» THE TASK
Type out the entries below again, character for character.

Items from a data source
== == ==

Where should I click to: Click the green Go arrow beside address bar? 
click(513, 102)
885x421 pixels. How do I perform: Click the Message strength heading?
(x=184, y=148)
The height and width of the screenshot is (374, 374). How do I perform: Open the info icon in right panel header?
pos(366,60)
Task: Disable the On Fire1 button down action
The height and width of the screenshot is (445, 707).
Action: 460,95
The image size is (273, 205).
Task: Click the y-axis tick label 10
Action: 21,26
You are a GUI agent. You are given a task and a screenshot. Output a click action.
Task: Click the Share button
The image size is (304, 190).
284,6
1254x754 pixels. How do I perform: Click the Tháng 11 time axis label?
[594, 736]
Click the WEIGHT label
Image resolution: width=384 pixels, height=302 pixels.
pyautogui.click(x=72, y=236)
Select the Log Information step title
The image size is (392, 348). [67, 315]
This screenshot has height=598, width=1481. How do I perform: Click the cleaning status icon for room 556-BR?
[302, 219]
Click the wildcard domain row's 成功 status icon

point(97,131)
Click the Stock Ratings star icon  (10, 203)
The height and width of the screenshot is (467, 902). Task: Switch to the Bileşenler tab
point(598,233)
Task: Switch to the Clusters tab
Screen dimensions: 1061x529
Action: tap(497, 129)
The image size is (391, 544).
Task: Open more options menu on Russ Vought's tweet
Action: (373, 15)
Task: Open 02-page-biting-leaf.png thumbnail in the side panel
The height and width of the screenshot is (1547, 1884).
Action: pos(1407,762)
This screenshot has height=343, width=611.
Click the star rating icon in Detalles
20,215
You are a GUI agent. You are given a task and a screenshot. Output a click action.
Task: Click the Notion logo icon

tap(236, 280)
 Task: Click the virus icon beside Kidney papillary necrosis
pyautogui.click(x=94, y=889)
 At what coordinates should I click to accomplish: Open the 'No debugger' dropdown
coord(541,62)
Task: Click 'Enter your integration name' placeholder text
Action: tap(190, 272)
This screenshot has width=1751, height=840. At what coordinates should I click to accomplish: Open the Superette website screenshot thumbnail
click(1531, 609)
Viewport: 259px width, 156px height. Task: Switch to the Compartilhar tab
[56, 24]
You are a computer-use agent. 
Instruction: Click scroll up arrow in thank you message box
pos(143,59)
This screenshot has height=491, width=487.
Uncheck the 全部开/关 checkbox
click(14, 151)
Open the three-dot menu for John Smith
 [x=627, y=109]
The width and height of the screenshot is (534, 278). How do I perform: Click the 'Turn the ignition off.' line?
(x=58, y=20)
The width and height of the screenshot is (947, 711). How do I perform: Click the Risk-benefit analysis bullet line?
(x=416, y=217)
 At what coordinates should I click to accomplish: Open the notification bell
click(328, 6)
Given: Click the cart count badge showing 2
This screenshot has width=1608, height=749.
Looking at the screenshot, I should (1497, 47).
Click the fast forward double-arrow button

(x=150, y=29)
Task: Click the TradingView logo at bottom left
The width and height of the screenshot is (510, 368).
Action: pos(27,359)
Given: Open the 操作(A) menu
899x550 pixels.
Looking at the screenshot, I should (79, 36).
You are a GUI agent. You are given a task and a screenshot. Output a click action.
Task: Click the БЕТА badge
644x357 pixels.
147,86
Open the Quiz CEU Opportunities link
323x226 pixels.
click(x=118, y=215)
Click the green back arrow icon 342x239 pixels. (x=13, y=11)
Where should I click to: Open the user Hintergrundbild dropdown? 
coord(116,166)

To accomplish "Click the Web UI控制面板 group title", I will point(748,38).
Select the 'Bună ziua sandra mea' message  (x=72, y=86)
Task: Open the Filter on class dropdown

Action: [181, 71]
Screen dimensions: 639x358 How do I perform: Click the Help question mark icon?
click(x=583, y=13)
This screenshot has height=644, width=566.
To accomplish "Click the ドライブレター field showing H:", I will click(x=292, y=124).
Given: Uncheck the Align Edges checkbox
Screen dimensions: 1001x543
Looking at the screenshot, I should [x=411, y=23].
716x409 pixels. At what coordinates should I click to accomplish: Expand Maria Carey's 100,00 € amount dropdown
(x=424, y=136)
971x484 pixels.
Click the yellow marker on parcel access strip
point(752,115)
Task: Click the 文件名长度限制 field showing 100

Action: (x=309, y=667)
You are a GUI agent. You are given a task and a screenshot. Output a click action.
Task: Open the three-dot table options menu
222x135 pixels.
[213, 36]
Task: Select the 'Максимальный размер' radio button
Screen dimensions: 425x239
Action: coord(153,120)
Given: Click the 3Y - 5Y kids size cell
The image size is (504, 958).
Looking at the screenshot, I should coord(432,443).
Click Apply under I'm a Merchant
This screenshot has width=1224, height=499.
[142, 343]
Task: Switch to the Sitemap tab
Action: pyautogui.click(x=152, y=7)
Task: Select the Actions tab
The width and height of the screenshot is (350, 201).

== == ==

» ANSWER TO THE EXERCISE
Where should I click to: Click the green Go arrow beside address bar? 
click(513, 102)
885x421 pixels. How do I perform: Click the Message strength heading?
(x=184, y=148)
The height and width of the screenshot is (374, 374). How do I perform: Open the info icon in right panel header?
pos(366,60)
Task: Disable the On Fire1 button down action
The height and width of the screenshot is (445, 707).
Action: 460,95
The image size is (273, 205).
Task: Click the y-axis tick label 10
Action: 21,26
You are a GUI agent. You are given a task and a screenshot. Output a click action.
Task: Click the Share button
The image size is (304, 190).
284,6
1254x754 pixels. How do I perform: Click the Tháng 11 time axis label?
[594, 736]
Click the WEIGHT label
Image resolution: width=384 pixels, height=302 pixels.
pyautogui.click(x=72, y=236)
Select the Log Information step title
The image size is (392, 348). [67, 315]
This screenshot has height=598, width=1481. How do I perform: Click the cleaning status icon for room 556-BR?
[302, 219]
Click the wildcard domain row's 成功 status icon

point(97,131)
Click the Stock Ratings star icon  (10, 203)
The height and width of the screenshot is (467, 902). Task: Switch to the Bileşenler tab
point(598,233)
Task: Switch to the Clusters tab
Screen dimensions: 1061x529
Action: tap(497, 129)
The image size is (391, 544).
Task: Open more options menu on Russ Vought's tweet
Action: (373, 15)
Task: Open 02-page-biting-leaf.png thumbnail in the side panel
The height and width of the screenshot is (1547, 1884).
Action: pos(1407,762)
This screenshot has height=343, width=611.
Click the star rating icon in Detalles
20,215
You are a GUI agent. You are given a task and a screenshot. Output a click action.
Task: Click the Notion logo icon

tap(236, 280)
 Task: Click the virus icon beside Kidney papillary necrosis
pyautogui.click(x=94, y=889)
 At what coordinates should I click to accomplish: Open the 'No debugger' dropdown
coord(541,62)
Task: Click 'Enter your integration name' placeholder text
Action: tap(190, 272)
This screenshot has width=1751, height=840. At what coordinates should I click to accomplish: Open the Superette website screenshot thumbnail
click(1531, 609)
Viewport: 259px width, 156px height. Task: Switch to the Compartilhar tab
[56, 24]
You are a computer-use agent. 
Instruction: Click scroll up arrow in thank you message box
pos(143,59)
This screenshot has height=491, width=487.
Uncheck the 全部开/关 checkbox
click(14, 151)
Open the three-dot menu for John Smith
 [x=627, y=109]
The width and height of the screenshot is (534, 278). How do I perform: Click the 'Turn the ignition off.' line?
(x=58, y=20)
The width and height of the screenshot is (947, 711). How do I perform: Click the Risk-benefit analysis bullet line?
(x=416, y=217)
 At what coordinates should I click to accomplish: Open the notification bell
click(328, 6)
Given: Click the cart count badge showing 2
This screenshot has width=1608, height=749.
Looking at the screenshot, I should (1497, 47).
Click the fast forward double-arrow button

(x=150, y=29)
Task: Click the TradingView logo at bottom left
The width and height of the screenshot is (510, 368).
Action: pos(27,359)
Given: Open the 操作(A) menu
899x550 pixels.
Looking at the screenshot, I should (79, 36).
You are a GUI agent. You are given a task and a screenshot. Output a click action.
Task: Click the БЕТА badge
644x357 pixels.
147,86
Open the Quiz CEU Opportunities link
323x226 pixels.
click(x=118, y=215)
Click the green back arrow icon 342x239 pixels. (x=13, y=11)
Where should I click to: Open the user Hintergrundbild dropdown? 
coord(116,166)

To accomplish "Click the Web UI控制面板 group title", I will point(748,38).
Select the 'Bună ziua sandra mea' message  (x=72, y=86)
Task: Open the Filter on class dropdown

Action: [181, 71]
Screen dimensions: 639x358 How do I perform: Click the Help question mark icon?
click(x=583, y=13)
This screenshot has height=644, width=566.
To accomplish "Click the ドライブレター field showing H:", I will click(x=292, y=124).
Given: Uncheck the Align Edges checkbox
Screen dimensions: 1001x543
Looking at the screenshot, I should [x=411, y=23].
716x409 pixels. At what coordinates should I click to accomplish: Expand Maria Carey's 100,00 € amount dropdown
(x=424, y=136)
971x484 pixels.
Click the yellow marker on parcel access strip
point(752,115)
Task: Click the 文件名长度限制 field showing 100

Action: (x=309, y=667)
You are a GUI agent. You are given a task and a screenshot. Output a click action.
Task: Open the three-dot table options menu
222x135 pixels.
[213, 36]
Task: Select the 'Максимальный размер' radio button
Screen dimensions: 425x239
Action: coord(153,120)
Given: Click the 3Y - 5Y kids size cell
The image size is (504, 958).
Looking at the screenshot, I should coord(432,443).
Click Apply under I'm a Merchant
This screenshot has width=1224, height=499.
[142, 343]
Task: Switch to the Sitemap tab
Action: pyautogui.click(x=152, y=7)
Task: Select the Actions tab
The width and height of the screenshot is (350, 201).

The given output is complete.